Portfolio Review: Our position in VusionGroup lost -17.59% in July. VusionGroup reported an adjusted Q2 revenue of EUR 415 million (+64.6% YoY), clearly exceeding both its own forecasts and consensus estimates (+16% and +17%, respectively). Value-Added Services (VAS), especially the high-margin and non-recurring revenues, performed particularly well and are expected to positively influence the earnings mix. Although order intake slightly disappointed during the quarter, the company reaffirmed its ambitious full-year targets of EUR 1.4 billion in revenue (+40% YoY) and an EBITDA margin of 17–18%. Analysts expect the company to reach the upper end of this range, supported by a strong H1 result to be released on September 15. Despite a lofty valuation (37x 2025E EPS, PEG 0.8x), the stock remains attractive given the expected EPS growth of ~48% p.a. through 2027 and a positive newsflow in H2 (especially rollouts in EMEA). Aixtron declined -4.7%. Aixtron reported slightly better-than-expected results for Q2 2025: Revenue came in at EUR 137.4 million, slightly above consensus, and the EBIT margin at 19.6% was clearly above expectations (17% or 16.6% consensus). The margin improvement was mainly driven by lower R&D expenses despite higher operating costs. Order intake came in as expected at EUR 118.5 million, down -33% YoY, but still showing solid demand, e.g., from the AI data center segment. The full-year forecast (revenue EUR 530–600 million, EBIT margin 18–22%) was confirmed and appears achievable. Overall, we believe Aixtron is operationally on track and may surprise positively, although the weaker USD remains a potential headwind. TeamViewer fell -5.7%. TeamViewer reported slowed revenue growth of only 5% (6% currency-adjusted) in Q2 2025, mainly due to underperformance from the newly acquired unit 1E. While the core business remained stable, especially in the enterprise segment, 1E delivered only 2% growth, far below the mid-term target of 20% p.a. Positively, profitability was strong: Adjusted EBITDA rose by 17% to EUR 84 million with an impressive margin of 44%, beating expectations. Management presented a credible plan for accelerating growth in H2, including new products, pipeline strength, and initial synergies with 1E. Despite slightly reduced revenue guidance, the stock remains fundamentally attractive, as profitability is convincing and there’s potential for a growth rebound in H2.

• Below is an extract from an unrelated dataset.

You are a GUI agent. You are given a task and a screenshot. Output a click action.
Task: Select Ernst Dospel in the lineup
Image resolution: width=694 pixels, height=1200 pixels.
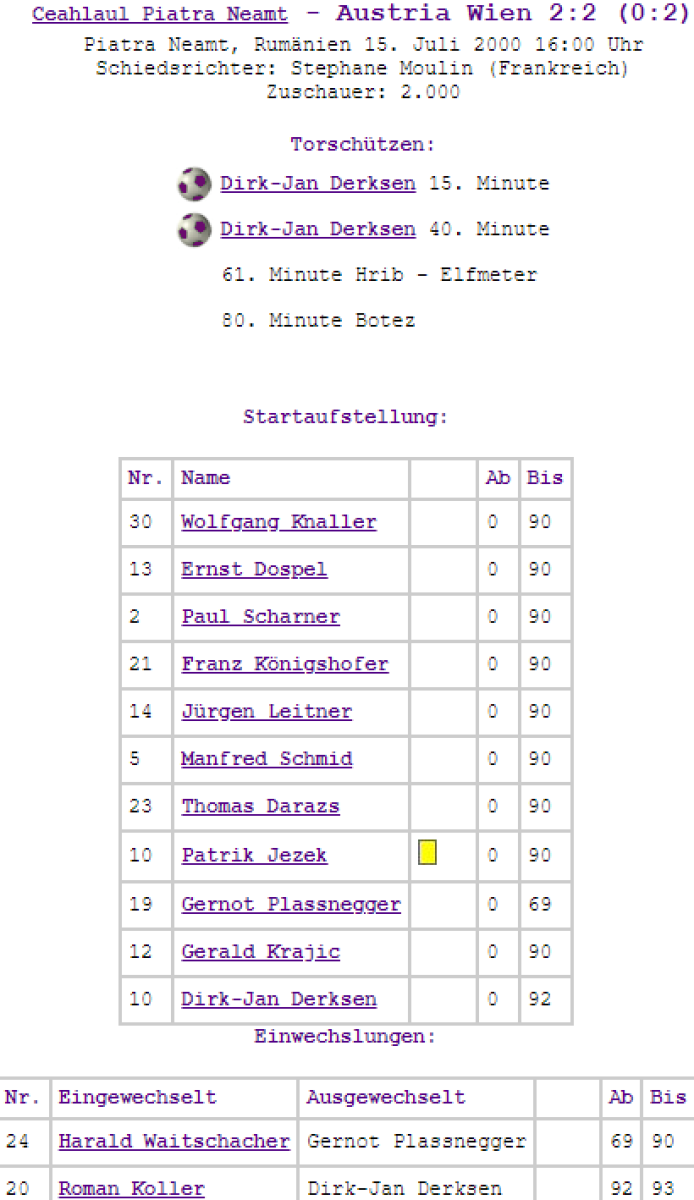(254, 570)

Investment Decisions: Over the course of the month, we further reduced both our short and long positions. No new investments were made.

Outlook: We are focusing on companies with strong domestic demand, as opposed to those dependent on exports. Following new tariff negotiations with the U.S., we expect more stable export conditions and thus renewed interest in stocks that were previously heavily sold off. We see significant recovery potential in certain sectors and companies. The German stimulus package, marking a departure from the “black zero” fiscal policy, is expected to inject new momentum into industry, construction, e-mobility, digitalization, and finance.